▶ _What this task involves_
Reproduce the records below in their entirety, character for character.

▶ _Collected data_
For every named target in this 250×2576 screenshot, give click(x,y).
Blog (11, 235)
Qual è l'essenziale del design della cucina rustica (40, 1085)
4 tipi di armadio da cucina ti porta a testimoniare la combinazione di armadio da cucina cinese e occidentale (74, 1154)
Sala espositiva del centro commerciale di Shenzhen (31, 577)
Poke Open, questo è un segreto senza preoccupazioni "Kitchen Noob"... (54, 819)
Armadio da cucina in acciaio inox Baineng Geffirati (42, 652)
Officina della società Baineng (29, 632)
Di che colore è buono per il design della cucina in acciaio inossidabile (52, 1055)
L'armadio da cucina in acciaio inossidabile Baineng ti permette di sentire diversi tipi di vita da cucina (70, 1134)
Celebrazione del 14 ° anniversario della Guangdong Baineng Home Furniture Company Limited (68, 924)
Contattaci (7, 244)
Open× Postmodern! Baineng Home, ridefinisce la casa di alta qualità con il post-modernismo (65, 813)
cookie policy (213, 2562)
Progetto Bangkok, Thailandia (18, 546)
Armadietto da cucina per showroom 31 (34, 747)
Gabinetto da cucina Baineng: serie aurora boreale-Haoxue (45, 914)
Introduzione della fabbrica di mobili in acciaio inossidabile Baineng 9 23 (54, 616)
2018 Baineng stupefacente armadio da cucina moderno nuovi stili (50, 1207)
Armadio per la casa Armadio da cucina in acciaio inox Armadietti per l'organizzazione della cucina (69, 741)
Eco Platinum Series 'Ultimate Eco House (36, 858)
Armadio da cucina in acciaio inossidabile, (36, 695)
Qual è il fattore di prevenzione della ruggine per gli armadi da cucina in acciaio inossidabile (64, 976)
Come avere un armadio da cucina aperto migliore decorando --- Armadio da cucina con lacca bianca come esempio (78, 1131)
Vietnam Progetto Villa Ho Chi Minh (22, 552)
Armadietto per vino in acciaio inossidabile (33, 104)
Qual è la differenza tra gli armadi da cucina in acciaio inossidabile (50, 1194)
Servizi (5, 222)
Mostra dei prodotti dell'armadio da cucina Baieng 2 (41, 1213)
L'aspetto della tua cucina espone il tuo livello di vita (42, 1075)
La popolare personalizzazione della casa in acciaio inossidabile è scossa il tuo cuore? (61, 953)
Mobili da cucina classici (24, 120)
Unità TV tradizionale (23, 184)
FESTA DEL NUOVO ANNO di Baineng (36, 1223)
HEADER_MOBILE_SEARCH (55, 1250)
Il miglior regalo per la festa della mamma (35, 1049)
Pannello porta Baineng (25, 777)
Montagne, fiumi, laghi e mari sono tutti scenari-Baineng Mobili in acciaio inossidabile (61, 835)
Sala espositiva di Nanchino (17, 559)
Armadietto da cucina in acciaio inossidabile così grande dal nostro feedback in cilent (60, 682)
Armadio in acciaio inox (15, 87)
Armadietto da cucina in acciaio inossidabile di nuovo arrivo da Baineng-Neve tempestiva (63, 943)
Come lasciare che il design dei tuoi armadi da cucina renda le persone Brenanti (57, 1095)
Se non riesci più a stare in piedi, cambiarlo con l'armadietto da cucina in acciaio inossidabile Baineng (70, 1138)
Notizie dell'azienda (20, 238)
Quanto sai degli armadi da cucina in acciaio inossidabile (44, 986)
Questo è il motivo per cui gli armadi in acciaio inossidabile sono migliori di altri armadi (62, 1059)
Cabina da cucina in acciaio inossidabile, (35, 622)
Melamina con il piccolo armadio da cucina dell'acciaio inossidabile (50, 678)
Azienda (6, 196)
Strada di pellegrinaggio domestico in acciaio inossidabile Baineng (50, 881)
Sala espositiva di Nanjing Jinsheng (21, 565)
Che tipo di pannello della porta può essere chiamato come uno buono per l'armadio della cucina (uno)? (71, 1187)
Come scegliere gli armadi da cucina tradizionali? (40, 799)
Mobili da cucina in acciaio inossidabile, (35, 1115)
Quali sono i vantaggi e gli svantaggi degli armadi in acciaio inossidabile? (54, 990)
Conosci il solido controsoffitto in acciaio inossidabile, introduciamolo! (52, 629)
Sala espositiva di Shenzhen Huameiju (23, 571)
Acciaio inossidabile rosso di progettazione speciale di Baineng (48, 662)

▶ _Answer box_
For every named target in this 250×2576 screenshot, give click(x,y).
Blog (11, 235)
Qual è l'essenziale del design della cucina rustica (40, 1085)
4 tipi di armadio da cucina ti porta a testimoniare la combinazione di armadio da cucina cinese e occidentale (74, 1154)
Sala espositiva del centro commerciale di Shenzhen (31, 577)
Poke Open, questo è un segreto senza preoccupazioni "Kitchen Noob"... (54, 819)
Armadio da cucina in acciaio inox Baineng Geffirati (42, 652)
Officina della società Baineng (29, 632)
Di che colore è buono per il design della cucina in acciaio inossidabile (52, 1055)
L'armadio da cucina in acciaio inossidabile Baineng ti permette di sentire diversi tipi di vita da cucina (70, 1134)
Celebrazione del 14 ° anniversario della Guangdong Baineng Home Furniture Company Limited (68, 924)
Contattaci (7, 244)
Open× Postmodern! Baineng Home, ridefinisce la casa di alta qualità con il post-modernismo (65, 813)
cookie policy (213, 2562)
Progetto Bangkok, Thailandia (18, 546)
Armadietto da cucina per showroom 31 (34, 747)
Gabinetto da cucina Baineng: serie aurora boreale-Haoxue (45, 914)
Introduzione della fabbrica di mobili in acciaio inossidabile Baineng 9 23 (54, 616)
2018 Baineng stupefacente armadio da cucina moderno nuovi stili (50, 1207)
Armadio per la casa Armadio da cucina in acciaio inox Armadietti per l'organizzazione della cucina (69, 741)
Eco Platinum Series 'Ultimate Eco House (36, 858)
Armadio da cucina in acciaio inossidabile, (36, 695)
Qual è il fattore di prevenzione della ruggine per gli armadi da cucina in acciaio inossidabile (64, 976)
Come avere un armadio da cucina aperto migliore decorando --- Armadio da cucina con lacca bianca come esempio (78, 1131)
Vietnam Progetto Villa Ho Chi Minh (22, 552)
Armadietto per vino in acciaio inossidabile (33, 104)
Qual è la differenza tra gli armadi da cucina in acciaio inossidabile (50, 1194)
Servizi (5, 222)
Mostra dei prodotti dell'armadio da cucina Baieng 2 (41, 1213)
L'aspetto della tua cucina espone il tuo livello di vita (42, 1075)
La popolare personalizzazione della casa in acciaio inossidabile è scossa il tuo cuore? (61, 953)
Mobili da cucina classici (24, 120)
Unità TV tradizionale (23, 184)
FESTA DEL NUOVO ANNO di Baineng (36, 1223)
HEADER_MOBILE_SEARCH (55, 1250)
Il miglior regalo per la festa della mamma (35, 1049)
Pannello porta Baineng (25, 777)
Montagne, fiumi, laghi e mari sono tutti scenari-Baineng Mobili in acciaio inossidabile (61, 835)
Sala espositiva di Nanchino (17, 559)
Armadietto da cucina in acciaio inossidabile così grande dal nostro feedback in cilent (60, 682)
Armadio in acciaio inox (15, 87)
Armadietto da cucina in acciaio inossidabile di nuovo arrivo da Baineng-Neve tempestiva (63, 943)
Come lasciare che il design dei tuoi armadi da cucina renda le persone Brenanti (57, 1095)
Se non riesci più a stare in piedi, cambiarlo con l'armadietto da cucina in acciaio inossidabile Baineng (70, 1138)
Notizie dell'azienda (20, 238)
Quanto sai degli armadi da cucina in acciaio inossidabile (44, 986)
Questo è il motivo per cui gli armadi in acciaio inossidabile sono migliori di altri armadi (62, 1059)
Cabina da cucina in acciaio inossidabile, (35, 622)
Melamina con il piccolo armadio da cucina dell'acciaio inossidabile (50, 678)
Azienda (6, 196)
Strada di pellegrinaggio domestico in acciaio inossidabile Baineng (50, 881)
Sala espositiva di Nanjing Jinsheng (21, 565)
Che tipo di pannello della porta può essere chiamato come uno buono per l'armadio della cucina (uno)? (71, 1187)
Come scegliere gli armadi da cucina tradizionali? (40, 799)
Mobili da cucina in acciaio inossidabile, (35, 1115)
Quali sono i vantaggi e gli svantaggi degli armadi in acciaio inossidabile? (54, 990)
Conosci il solido controsoffitto in acciaio inossidabile, introduciamolo! (52, 629)
Sala espositiva di Shenzhen Huameiju (23, 571)
Acciaio inossidabile rosso di progettazione speciale di Baineng (48, 662)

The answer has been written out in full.